» 課題 1:
下の文書の抜粋では、岸田首相が政治改革を実行できなかった理由をどう説明していますか。1〜3文で答えてください。

» 文書の抜粋:

* * * * * * * * *

「進次郎首相」は「純一郎首相」になれるか
自民党総裁選の結果は本稿執筆時点では定まっていない。しかし、小泉進次郎・元環境相が第28代自民党総裁、即ち第102代日本国総理大臣就任に向けて、一歩リードしている様相だ。
小泉氏が9月6日に行った総裁選出馬表明の記者会見は鮮烈だった。派閥の裏金事件が批判を浴びる中でも、自民党が手放さなかった政策活動費を廃止する▽先の国会で自民党が日本維新の会と合意しながら実現していない、調査研究広報滞在費(旧文書通信交通滞在費)の使途公開と残金返納を義務付ける▽選択的夫婦別姓を認める法案を国会に提出する||。小泉氏はこれらを「1年以内に実現する改革」と位置付け、「長年議論ばかりを続け、答えを出していない課題に決着を付けたい」と打ち上げた。
平成の「小泉旋風」を令和に再び?
もし仮に岸田文雄・首相がこれらの改革を実行していたら、内閣支持率が地を這う事は無く、総裁選不出馬に追い込まれる事も無かっただろう。岸田首相に政治改革が実行出来なかったのは、総裁再選を目指し、裏金事件に拘わった安倍派等の議員から支持を得たいと考えたからだ。岸田首相本人は元来賛成だった選択的夫婦別姓の導入に後ろ向きの対応を続けたのも、安倍派等の党内保守系議員への配慮からだ。全ては総裁再選を果たし、安倍晋三・元首相に続く長期政権を手にする為だった。
では、岸田首相に出来なかった事を、なぜ小泉氏は公約に掲げる事が出来たのか。その理由は小泉氏の父純一郎・元首相が2001年の参院選で巻き起こした「小泉旋風」を思い起こせば分かり易い。当時の自民党は森喜朗・首相の不人気で党勢が低迷。「森首相のままで7月の参院選は戦えない」という声が広がって森首相は4月に退陣。「自民党をぶっ壊す」と言って改革を訴えた純一郎氏が後継の総裁・首相に選ばれた。前任の首相が不人気であればある程、後継首相はその反動で高い人気を得られる。キーワードは「改革」。前任者が出来なかった改革を「自分なら出来る」と訴えれば良い。自民党の議員や組織は何も変わっていないのに、新総裁が「自民党を変える」と叫ぶ事で、あたかも擬似的な政権交代が起こったかのような錯覚を有権者側に生起させる。
小泉氏は総裁選出馬会見で「私が総理・総裁になったら、出来るだけ早期に衆院を解散し、私の改革プランについて、国民の信を問う」と宣言した。23年前と違って、次の参院選(来年7月)まで未だ1年近く有る。衆院議員の任期満了(来年10月)迄は1年余り。岸田首相のままジリ貧の党勢で衆院解散・総選挙を迎える事を恐れていた自民党議員達にとって、総裁選後直ちに衆院選が行われて我が身が救われるなら、多少の既得権益を失っても背に腹は代えられない。国民にとっても、頼りにならない野党に政権を委ねるより、「小泉改革」を前に進めてもらった方が良い。斯くして再び「小泉旋風」が吹き荒れ、01年参院選や05年衆院選(郵政解散)の如く自民党を大勝に導くのだろうか。

* * * * * * * * *

» 課題 2:
リストの「Click Assured badge on Dark Grey listing」がある行から「pyautogui.click(x=531, y=246)」がある行までを、「Annuler」を「Cancel」に置き換えて直してください。それ以外は何も変えず、その範囲の行だけを出してください。

» 入力データ:
* * * * * * * * *

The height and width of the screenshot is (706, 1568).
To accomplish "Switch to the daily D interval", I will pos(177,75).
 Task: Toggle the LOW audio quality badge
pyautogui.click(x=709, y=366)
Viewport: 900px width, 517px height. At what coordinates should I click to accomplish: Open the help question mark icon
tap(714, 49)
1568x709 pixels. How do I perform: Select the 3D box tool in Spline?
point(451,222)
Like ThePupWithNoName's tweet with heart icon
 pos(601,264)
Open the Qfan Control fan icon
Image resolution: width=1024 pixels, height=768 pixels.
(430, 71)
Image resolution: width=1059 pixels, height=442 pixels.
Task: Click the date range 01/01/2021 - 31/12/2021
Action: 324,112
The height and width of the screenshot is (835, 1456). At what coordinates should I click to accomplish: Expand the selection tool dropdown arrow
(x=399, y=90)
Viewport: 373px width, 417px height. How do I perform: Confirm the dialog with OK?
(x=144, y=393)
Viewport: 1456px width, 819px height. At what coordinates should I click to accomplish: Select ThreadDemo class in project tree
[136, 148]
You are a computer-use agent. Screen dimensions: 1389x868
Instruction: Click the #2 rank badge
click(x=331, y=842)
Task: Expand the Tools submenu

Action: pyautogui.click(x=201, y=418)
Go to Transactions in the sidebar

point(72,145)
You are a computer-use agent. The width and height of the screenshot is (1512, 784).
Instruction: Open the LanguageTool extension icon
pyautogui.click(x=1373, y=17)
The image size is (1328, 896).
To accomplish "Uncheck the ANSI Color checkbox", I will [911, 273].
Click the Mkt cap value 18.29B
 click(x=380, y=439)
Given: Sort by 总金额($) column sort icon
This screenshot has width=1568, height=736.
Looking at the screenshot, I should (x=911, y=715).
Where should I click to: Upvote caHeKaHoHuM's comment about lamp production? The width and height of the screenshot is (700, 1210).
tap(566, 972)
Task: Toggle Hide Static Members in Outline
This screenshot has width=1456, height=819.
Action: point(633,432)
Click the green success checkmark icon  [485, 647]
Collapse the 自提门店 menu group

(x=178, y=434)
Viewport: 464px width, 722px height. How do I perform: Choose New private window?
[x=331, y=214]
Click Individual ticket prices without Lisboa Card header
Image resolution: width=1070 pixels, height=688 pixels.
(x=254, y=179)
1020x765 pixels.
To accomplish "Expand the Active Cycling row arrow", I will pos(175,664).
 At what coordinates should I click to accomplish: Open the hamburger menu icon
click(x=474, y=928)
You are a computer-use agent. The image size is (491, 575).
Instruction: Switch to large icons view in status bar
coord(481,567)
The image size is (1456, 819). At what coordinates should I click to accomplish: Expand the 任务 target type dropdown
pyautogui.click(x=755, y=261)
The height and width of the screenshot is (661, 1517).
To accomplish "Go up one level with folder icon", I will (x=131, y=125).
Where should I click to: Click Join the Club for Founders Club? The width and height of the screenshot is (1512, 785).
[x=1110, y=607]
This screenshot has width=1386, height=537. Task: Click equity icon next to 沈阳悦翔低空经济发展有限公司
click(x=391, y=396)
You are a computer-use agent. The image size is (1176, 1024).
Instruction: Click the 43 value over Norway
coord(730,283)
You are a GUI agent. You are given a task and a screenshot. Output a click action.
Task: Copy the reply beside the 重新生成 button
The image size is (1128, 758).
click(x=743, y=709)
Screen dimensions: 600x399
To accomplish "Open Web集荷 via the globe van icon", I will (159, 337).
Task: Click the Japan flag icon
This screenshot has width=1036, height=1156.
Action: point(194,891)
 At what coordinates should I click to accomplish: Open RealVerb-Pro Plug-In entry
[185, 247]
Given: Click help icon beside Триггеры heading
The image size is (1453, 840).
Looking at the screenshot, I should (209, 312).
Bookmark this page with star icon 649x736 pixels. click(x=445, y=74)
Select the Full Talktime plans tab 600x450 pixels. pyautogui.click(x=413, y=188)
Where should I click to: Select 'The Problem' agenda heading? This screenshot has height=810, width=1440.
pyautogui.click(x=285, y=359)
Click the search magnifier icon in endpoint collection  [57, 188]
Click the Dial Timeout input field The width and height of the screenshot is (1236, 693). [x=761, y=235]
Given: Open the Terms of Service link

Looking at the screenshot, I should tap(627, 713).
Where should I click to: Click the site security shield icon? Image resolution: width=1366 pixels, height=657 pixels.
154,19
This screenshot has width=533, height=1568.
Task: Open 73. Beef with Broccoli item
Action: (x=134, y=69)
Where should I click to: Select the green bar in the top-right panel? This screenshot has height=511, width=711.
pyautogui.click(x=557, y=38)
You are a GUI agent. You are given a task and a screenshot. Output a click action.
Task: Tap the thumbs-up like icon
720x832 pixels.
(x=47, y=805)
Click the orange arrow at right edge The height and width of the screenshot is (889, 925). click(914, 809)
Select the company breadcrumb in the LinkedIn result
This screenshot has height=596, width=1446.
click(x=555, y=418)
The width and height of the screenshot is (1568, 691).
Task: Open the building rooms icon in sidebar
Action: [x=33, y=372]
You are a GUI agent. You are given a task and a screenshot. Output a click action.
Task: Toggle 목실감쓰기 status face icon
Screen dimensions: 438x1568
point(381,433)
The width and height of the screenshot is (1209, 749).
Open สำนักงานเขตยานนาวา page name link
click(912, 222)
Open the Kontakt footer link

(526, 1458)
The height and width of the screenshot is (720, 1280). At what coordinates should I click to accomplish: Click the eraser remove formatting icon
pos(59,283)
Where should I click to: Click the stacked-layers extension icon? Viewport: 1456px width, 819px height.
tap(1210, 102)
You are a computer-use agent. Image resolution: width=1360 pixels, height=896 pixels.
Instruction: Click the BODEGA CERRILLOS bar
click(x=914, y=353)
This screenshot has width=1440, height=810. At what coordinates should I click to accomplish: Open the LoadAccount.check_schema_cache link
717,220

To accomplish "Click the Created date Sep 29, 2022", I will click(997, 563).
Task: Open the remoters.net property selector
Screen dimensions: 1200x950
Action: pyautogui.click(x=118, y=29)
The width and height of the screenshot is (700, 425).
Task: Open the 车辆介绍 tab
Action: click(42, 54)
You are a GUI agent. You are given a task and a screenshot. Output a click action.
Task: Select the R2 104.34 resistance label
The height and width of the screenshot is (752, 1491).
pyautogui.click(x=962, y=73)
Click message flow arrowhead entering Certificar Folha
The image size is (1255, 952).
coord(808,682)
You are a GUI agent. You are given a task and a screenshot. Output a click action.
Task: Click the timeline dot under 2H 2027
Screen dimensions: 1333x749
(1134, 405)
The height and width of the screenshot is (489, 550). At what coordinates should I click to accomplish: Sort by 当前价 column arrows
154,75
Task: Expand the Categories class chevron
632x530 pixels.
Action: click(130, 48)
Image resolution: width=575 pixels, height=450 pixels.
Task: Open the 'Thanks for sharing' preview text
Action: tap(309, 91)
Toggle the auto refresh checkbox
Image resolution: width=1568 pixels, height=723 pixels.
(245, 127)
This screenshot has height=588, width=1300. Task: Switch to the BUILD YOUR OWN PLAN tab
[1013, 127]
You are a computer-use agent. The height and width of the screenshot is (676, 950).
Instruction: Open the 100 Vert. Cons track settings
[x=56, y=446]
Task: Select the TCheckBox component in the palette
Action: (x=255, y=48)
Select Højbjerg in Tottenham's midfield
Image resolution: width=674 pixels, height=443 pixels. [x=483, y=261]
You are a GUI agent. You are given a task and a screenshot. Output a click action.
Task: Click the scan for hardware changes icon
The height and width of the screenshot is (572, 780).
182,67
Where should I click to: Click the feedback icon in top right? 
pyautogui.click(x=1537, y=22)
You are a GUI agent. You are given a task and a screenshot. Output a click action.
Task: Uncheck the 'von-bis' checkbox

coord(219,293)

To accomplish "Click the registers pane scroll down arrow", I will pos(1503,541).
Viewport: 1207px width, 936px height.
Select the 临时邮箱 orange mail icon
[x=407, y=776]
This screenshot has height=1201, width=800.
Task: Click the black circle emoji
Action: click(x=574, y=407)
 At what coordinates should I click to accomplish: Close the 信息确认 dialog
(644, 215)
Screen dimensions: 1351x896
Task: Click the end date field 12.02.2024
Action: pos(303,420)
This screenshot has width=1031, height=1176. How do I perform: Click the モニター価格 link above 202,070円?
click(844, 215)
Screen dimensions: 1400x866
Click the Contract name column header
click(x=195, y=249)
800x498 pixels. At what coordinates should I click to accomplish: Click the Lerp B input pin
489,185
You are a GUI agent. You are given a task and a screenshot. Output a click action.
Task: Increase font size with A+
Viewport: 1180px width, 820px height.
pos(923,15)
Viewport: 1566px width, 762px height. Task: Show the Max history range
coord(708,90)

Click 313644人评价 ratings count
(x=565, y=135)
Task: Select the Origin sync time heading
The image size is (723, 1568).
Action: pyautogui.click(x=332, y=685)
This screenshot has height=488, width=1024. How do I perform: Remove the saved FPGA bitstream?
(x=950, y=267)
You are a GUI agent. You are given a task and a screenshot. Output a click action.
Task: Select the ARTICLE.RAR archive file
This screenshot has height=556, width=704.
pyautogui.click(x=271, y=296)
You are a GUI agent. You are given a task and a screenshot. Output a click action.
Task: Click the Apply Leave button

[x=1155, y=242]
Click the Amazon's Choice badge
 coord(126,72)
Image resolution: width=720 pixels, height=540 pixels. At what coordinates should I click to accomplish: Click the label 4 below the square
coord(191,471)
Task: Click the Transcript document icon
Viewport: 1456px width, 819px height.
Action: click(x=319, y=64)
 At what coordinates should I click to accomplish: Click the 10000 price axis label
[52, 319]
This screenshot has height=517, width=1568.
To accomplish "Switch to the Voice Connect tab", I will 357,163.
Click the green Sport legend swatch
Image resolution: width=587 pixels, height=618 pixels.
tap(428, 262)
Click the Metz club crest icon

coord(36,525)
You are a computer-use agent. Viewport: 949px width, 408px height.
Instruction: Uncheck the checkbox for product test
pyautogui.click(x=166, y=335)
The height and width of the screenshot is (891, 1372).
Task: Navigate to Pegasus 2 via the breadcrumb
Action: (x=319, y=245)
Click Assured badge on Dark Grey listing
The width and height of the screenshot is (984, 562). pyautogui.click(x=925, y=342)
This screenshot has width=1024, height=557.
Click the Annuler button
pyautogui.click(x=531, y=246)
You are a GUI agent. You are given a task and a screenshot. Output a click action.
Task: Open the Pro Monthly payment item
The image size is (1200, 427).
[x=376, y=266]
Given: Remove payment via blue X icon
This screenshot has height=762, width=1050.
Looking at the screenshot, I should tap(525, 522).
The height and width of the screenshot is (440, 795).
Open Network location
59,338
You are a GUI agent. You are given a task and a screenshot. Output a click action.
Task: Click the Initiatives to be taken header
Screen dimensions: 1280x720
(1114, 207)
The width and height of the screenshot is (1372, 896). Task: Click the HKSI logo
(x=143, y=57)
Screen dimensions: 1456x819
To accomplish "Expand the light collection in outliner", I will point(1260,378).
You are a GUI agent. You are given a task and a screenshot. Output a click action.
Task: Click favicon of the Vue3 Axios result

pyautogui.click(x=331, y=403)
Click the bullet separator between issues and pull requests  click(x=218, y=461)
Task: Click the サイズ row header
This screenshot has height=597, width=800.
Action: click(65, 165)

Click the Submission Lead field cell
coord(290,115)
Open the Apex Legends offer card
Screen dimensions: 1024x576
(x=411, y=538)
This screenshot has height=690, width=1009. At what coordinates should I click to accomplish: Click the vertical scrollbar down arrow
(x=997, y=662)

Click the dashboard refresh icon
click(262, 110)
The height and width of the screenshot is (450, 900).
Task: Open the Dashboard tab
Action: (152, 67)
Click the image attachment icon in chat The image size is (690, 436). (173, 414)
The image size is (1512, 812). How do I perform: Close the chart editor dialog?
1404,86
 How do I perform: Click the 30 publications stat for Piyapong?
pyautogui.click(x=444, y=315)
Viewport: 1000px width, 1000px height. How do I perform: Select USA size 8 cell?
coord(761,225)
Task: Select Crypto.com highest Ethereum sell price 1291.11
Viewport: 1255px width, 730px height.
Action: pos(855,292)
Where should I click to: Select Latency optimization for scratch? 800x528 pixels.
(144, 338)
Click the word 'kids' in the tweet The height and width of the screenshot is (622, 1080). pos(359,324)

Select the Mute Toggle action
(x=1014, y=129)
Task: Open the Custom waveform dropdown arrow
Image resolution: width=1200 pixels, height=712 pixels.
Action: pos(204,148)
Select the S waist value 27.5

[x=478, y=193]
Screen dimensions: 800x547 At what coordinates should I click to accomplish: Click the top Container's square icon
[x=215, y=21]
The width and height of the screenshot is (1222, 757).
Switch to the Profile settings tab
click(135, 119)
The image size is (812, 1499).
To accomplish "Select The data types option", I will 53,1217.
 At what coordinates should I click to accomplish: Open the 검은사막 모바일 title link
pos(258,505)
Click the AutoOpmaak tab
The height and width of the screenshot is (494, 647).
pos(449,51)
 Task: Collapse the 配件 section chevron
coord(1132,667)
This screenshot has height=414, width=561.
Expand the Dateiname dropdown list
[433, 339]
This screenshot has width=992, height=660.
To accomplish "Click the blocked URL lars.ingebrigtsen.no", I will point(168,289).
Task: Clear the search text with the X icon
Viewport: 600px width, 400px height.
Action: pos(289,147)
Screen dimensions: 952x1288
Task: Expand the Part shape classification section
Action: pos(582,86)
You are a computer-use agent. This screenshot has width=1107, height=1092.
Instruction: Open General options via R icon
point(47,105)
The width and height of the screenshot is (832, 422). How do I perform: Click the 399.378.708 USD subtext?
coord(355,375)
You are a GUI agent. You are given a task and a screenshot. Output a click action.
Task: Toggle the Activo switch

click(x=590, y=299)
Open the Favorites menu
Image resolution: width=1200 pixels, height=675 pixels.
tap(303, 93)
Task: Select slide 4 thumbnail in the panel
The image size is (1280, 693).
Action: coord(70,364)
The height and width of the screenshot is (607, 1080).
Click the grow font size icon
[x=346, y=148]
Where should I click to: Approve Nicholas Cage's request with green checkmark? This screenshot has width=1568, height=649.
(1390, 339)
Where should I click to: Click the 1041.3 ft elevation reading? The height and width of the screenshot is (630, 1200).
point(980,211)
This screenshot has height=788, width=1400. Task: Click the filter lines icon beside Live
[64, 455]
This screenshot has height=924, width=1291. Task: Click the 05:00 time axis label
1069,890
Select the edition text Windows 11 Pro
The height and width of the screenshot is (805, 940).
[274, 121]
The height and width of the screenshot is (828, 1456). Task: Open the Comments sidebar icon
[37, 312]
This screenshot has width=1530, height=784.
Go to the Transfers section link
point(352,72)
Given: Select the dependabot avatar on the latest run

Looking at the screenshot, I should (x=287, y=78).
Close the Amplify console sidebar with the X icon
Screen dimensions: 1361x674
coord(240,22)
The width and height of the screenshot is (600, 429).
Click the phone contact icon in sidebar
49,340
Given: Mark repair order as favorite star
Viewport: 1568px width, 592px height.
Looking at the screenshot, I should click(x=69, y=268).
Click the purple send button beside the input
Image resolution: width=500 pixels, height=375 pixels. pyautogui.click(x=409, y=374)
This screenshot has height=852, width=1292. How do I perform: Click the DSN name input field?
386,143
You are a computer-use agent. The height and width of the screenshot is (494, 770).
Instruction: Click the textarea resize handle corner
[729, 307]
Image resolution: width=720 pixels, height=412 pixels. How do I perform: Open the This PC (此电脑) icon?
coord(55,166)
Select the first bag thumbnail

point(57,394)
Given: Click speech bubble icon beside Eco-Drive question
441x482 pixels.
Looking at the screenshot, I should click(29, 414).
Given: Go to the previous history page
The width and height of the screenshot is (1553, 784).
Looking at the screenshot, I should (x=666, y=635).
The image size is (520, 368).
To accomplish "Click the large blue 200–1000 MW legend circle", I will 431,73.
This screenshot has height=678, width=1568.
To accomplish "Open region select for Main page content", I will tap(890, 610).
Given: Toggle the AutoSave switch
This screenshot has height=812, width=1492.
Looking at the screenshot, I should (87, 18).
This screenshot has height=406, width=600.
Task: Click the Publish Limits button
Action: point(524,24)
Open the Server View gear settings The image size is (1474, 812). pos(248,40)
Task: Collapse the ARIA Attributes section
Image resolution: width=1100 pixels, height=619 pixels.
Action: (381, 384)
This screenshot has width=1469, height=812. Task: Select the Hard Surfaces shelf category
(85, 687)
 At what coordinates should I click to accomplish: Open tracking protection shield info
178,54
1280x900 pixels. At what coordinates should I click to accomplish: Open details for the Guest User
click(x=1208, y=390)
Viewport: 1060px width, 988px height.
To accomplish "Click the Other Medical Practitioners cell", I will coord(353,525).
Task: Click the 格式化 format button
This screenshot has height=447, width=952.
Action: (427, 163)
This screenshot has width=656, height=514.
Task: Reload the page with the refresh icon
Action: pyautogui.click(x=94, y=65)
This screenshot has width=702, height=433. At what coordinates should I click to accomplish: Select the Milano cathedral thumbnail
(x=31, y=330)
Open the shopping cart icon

* * * * * * * * *

» 最終結果 1:
岸田首相が政治改革を実行できなかったのは、総裁再選を目指していたからです。そのために、裏金事件に関わった安倍派などの議員から支持を得たいと考えていました。

» 最終結果 2:
Click Assured badge on Dark Grey listing
The width and height of the screenshot is (984, 562). pyautogui.click(x=925, y=342)
This screenshot has width=1024, height=557.
Click the Cancel button
pyautogui.click(x=531, y=246)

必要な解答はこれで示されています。